| Stated goal |
Starting at the line that contains "Describe the element" and ending at the end of the listing, could you rewrite those lines with "screenshot" replaced by "page" and nothing else changed? Leave the pictures out of your answer.

| Provided records |

──────────────────────────────

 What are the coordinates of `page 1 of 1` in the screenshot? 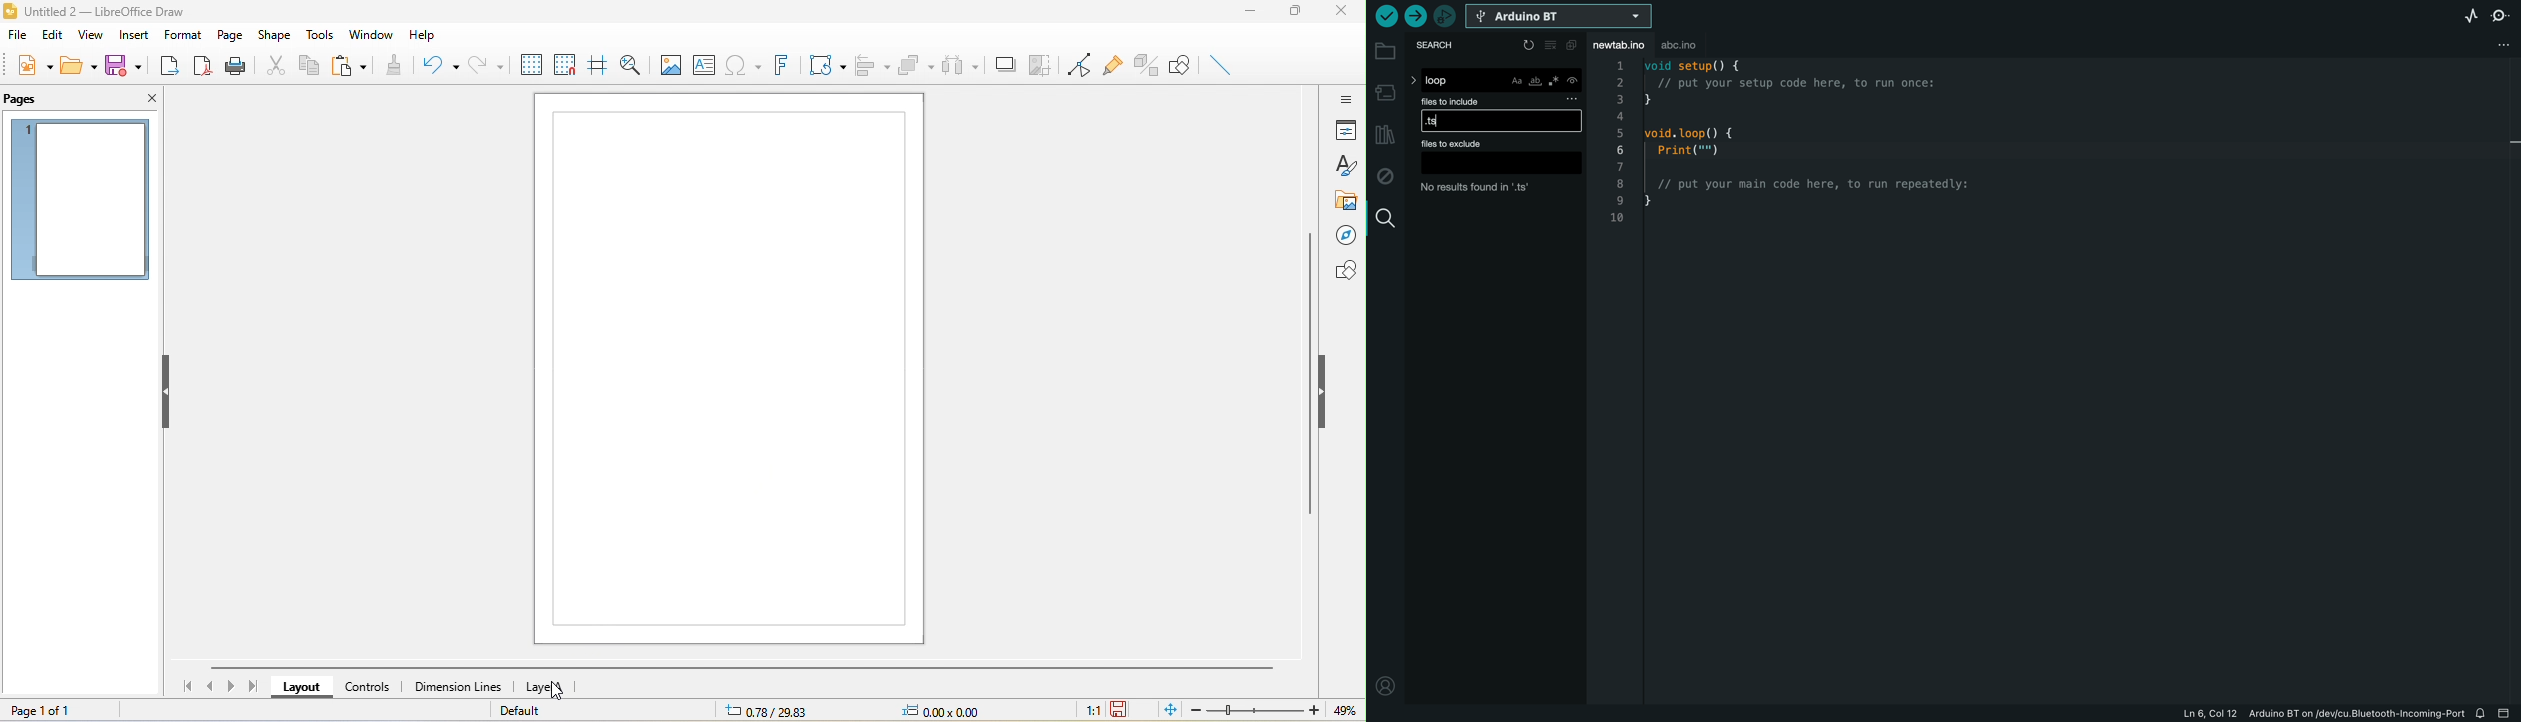 It's located at (61, 711).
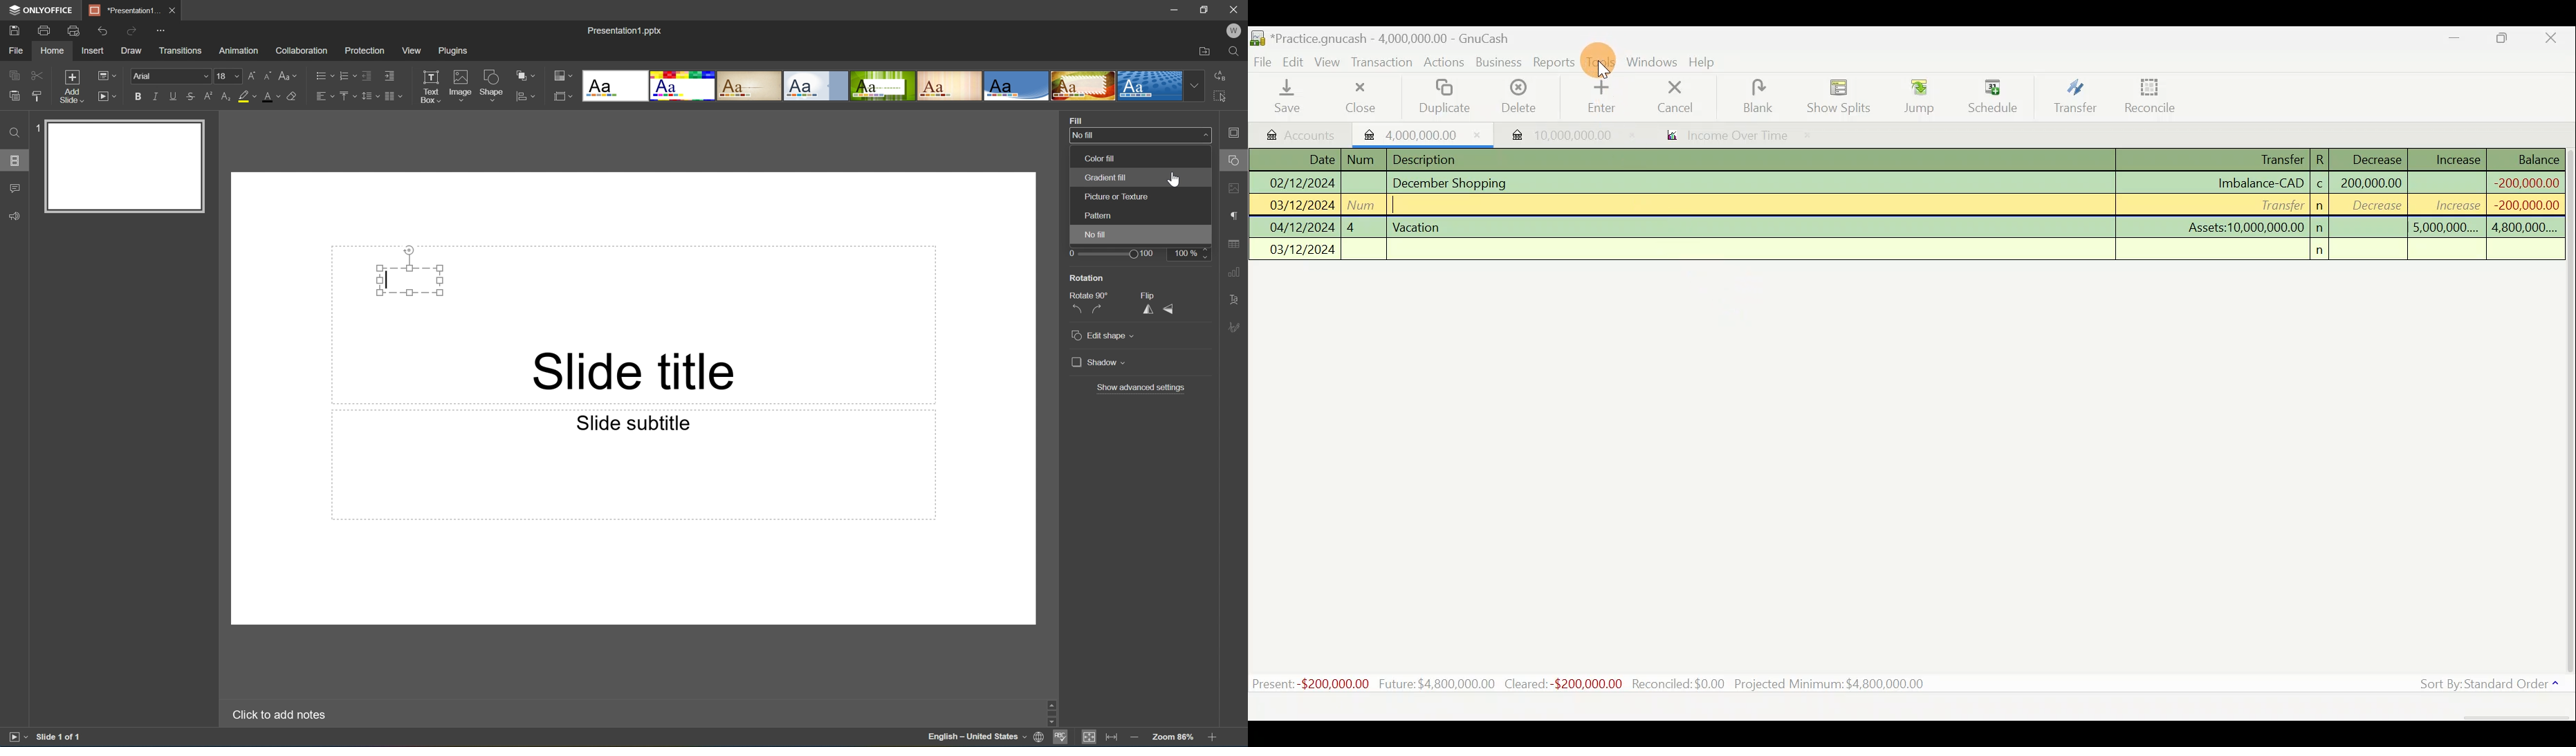 This screenshot has height=756, width=2576. What do you see at coordinates (1363, 225) in the screenshot?
I see `4` at bounding box center [1363, 225].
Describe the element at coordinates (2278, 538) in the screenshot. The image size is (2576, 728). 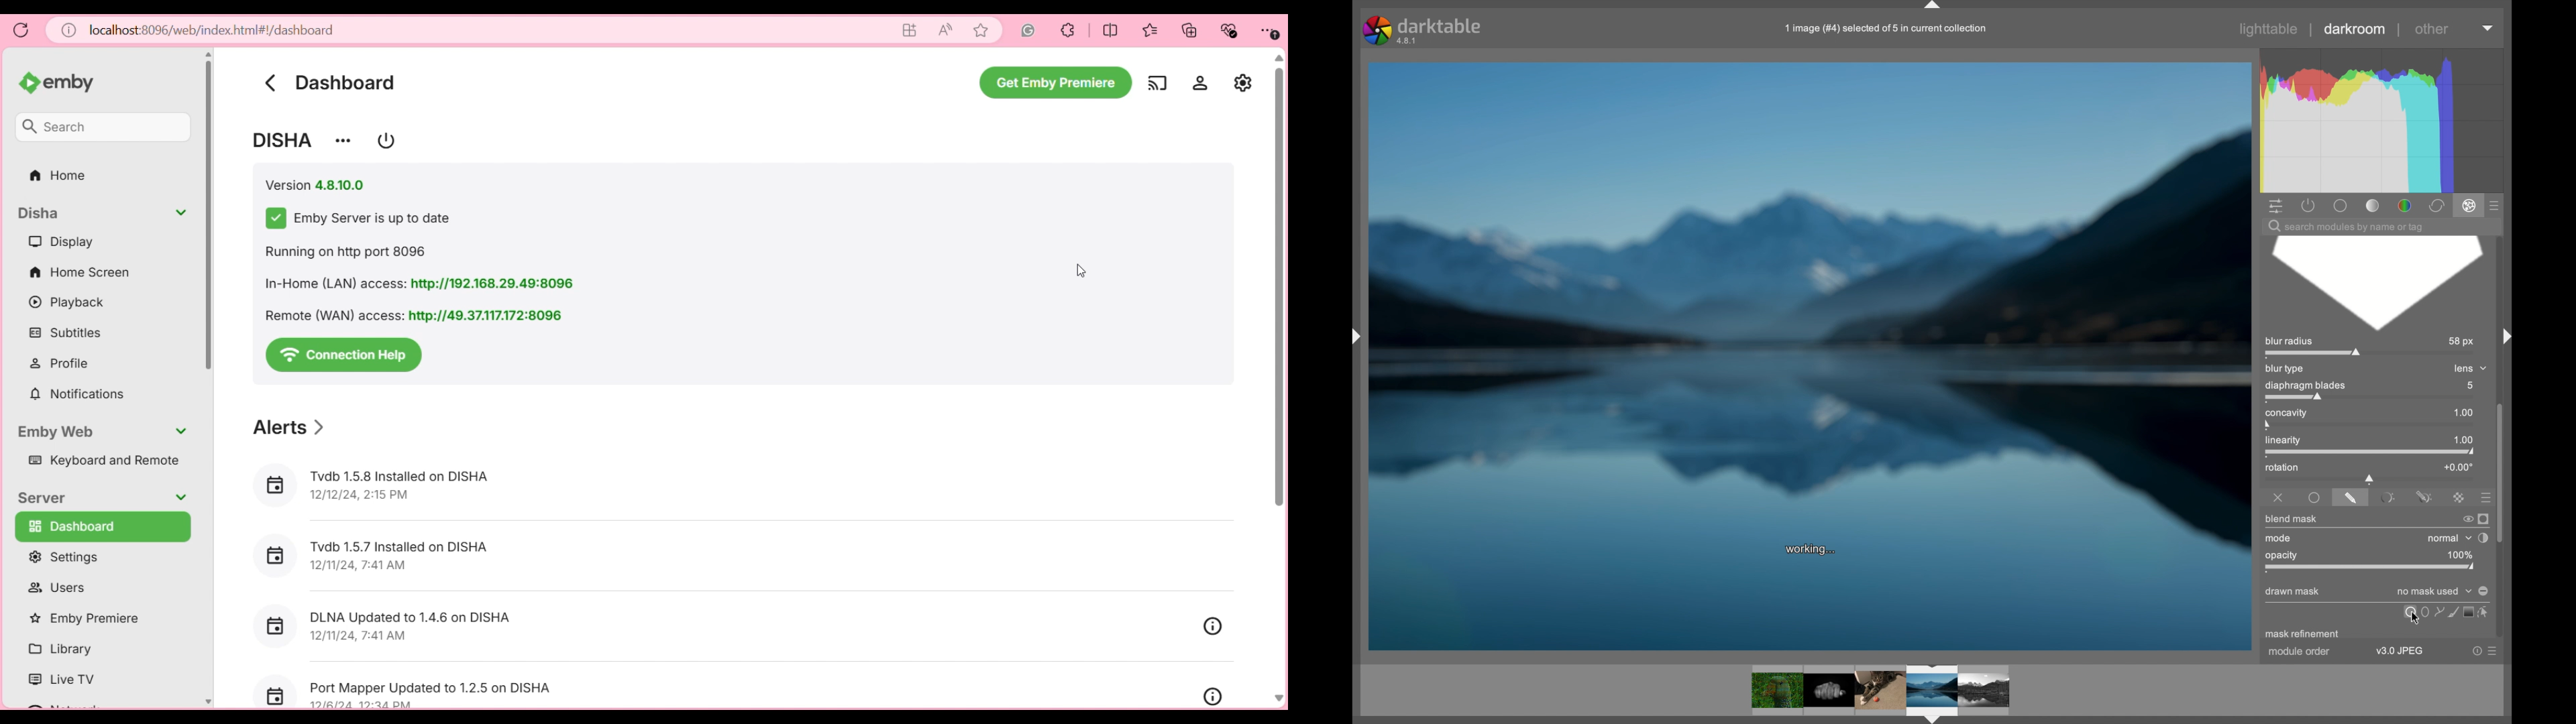
I see `mode` at that location.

──────────────────────────────

| Response |
Describe the element at coordinates (2278, 538) in the page. The image size is (2576, 728). 
I see `mode` at that location.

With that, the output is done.